Having stacks of unfinished pages hasn’t stopped me from collecting new ones. It hasn’t stopped me from driving to the library in hopes of finding that one book that’ll pull me back into spending hours flipping through. It hasn’t stopped me from trying.
I got closest with a book in my last library haul: Terminal Boredom by Izumi Suzuki. I began reading this on a flight to California. I read half of it on that flight, and kept picking it up until someone put a hold on it, forcing me to return it earlier than I’d hoped. I guess it’s a popular read.
I first saw it in Barnes and Noble with an avid reader. She was handing me books left and right, but I gravitated to a table of Japanese writers. Bright orange, not the neon kind, instead a more digestible hue, and a beautiful woman splayed on the cover. Though I knew I wouldn’t forget it, I took a photo anyway. Actually, anytime I read the book I took a photo of it.
I’d hate to read a book by the cover, but there’s something to say about the choices on the front a book that tell me all I need to know about my own interest in having it around. And that one really did something to me.

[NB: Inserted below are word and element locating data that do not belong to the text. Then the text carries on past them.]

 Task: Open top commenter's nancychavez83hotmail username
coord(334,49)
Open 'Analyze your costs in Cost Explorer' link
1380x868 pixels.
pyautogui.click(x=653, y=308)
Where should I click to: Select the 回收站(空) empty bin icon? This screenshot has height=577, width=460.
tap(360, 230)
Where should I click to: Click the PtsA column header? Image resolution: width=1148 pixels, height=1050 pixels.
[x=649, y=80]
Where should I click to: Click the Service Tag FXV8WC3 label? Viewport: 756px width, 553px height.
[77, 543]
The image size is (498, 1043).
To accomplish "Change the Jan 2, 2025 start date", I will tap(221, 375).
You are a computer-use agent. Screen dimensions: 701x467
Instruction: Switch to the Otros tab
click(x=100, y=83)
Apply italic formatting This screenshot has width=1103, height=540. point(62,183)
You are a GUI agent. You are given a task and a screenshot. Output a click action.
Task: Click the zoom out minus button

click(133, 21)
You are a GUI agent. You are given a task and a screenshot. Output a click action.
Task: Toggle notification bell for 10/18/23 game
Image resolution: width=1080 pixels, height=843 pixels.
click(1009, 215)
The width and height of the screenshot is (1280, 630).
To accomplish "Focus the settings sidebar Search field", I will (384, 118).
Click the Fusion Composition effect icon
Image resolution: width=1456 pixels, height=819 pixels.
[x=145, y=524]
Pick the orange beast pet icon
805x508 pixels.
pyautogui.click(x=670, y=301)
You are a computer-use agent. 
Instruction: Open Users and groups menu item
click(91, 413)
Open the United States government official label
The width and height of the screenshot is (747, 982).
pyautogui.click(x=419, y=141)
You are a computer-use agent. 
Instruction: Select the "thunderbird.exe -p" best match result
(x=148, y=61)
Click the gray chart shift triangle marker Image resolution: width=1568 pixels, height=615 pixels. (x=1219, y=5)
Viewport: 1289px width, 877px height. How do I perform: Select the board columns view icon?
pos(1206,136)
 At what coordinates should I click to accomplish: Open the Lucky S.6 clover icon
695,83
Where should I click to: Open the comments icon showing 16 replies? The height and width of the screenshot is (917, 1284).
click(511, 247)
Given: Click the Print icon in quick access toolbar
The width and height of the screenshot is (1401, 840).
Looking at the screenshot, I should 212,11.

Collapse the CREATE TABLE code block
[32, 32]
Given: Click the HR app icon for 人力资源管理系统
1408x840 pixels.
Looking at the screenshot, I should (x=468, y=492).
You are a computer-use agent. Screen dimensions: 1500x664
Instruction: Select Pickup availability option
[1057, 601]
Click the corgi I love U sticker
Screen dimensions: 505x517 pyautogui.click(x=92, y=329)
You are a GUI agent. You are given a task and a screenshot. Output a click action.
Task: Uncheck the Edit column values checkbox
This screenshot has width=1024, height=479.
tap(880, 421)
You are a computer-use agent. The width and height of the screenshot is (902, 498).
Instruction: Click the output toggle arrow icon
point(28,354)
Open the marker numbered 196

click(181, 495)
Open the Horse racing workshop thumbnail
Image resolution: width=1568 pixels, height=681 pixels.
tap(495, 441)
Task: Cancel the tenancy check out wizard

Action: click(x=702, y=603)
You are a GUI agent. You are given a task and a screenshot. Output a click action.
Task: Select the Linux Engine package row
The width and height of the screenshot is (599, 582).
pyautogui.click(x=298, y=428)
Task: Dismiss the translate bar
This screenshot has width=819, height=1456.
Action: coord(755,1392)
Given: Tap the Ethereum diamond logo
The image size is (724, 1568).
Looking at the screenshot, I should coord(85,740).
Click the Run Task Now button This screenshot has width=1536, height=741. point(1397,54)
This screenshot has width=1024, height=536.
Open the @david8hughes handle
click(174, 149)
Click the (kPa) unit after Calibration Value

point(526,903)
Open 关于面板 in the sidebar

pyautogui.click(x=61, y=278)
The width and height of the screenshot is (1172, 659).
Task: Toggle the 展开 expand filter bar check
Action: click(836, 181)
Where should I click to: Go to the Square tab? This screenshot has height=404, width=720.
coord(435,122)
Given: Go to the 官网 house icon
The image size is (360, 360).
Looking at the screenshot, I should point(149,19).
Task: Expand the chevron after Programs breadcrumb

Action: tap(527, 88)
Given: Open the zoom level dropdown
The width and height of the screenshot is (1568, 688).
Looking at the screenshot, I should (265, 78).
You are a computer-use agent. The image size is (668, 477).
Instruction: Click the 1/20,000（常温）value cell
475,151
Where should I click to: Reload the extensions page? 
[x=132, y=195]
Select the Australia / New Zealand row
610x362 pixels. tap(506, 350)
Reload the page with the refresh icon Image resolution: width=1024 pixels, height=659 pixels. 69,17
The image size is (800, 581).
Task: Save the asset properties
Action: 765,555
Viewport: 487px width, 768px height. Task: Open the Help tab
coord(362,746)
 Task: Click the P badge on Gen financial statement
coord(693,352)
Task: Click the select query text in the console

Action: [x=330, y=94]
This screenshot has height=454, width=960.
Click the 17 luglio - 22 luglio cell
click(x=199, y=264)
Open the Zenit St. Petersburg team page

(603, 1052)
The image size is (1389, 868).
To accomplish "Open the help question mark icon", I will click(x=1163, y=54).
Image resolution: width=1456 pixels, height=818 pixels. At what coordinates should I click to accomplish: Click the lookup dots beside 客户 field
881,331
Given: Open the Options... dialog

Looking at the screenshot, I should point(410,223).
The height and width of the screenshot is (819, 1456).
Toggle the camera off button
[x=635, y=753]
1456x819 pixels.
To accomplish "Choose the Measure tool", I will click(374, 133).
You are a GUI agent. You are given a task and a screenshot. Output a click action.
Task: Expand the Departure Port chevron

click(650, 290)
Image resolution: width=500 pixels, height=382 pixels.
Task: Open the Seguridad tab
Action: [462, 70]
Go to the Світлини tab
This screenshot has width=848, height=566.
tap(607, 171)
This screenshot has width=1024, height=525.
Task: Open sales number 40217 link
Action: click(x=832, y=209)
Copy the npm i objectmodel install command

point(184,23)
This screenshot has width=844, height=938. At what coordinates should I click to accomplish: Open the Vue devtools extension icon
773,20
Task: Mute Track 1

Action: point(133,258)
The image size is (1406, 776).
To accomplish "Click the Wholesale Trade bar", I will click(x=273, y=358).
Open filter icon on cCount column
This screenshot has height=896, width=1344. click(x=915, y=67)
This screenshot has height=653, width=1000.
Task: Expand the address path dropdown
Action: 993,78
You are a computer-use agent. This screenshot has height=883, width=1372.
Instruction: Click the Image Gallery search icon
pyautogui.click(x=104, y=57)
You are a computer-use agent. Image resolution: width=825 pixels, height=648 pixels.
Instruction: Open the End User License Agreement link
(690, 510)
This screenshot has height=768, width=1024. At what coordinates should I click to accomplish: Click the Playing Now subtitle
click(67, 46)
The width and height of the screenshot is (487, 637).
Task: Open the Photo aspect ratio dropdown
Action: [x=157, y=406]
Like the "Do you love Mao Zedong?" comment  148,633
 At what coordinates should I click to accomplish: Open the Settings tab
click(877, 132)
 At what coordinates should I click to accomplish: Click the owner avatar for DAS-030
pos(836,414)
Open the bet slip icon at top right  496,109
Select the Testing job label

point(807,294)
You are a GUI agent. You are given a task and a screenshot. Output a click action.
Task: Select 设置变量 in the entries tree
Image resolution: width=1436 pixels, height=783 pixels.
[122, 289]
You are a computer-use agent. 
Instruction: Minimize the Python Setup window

Here’s a list of books I’ve tried to read in full, but haven’t (yet):
Terminal Boredom, Izumi Suzuki
A Blue Jay’s Dance, Louise Erdrich
And They Didn’t Die, Lauretta Ngcobo
The Beauty of Everyday Things, Soetsu Yanagi
Draft No. 4, John McPhee
All About Love, Bell Hooks (I actually think I did finish this one)
Uncreative Writing, Kenneth Goldsmith
Wasting Time On The Internet, Kenneth Goldsmith
Exhibiting Blackness, Cooks
Art on My Mind, Bell Hooks
Temple of My Familiar, Alice Walker
The Continuum Concept, Jean Liedloff (I finished this one as well, so I guess I’m a liar who lies.)
A Woman Is A School, Celine Semaan
The Form Of Becoming, Janina Wellmann
The Tibetan Book Of Living and Dying, Sogyal Rinpoche
Revolutionary Mothering, Alexis Pauline Gumbs
Maybe this list will inspire you to pick up a book, or learn you something about me.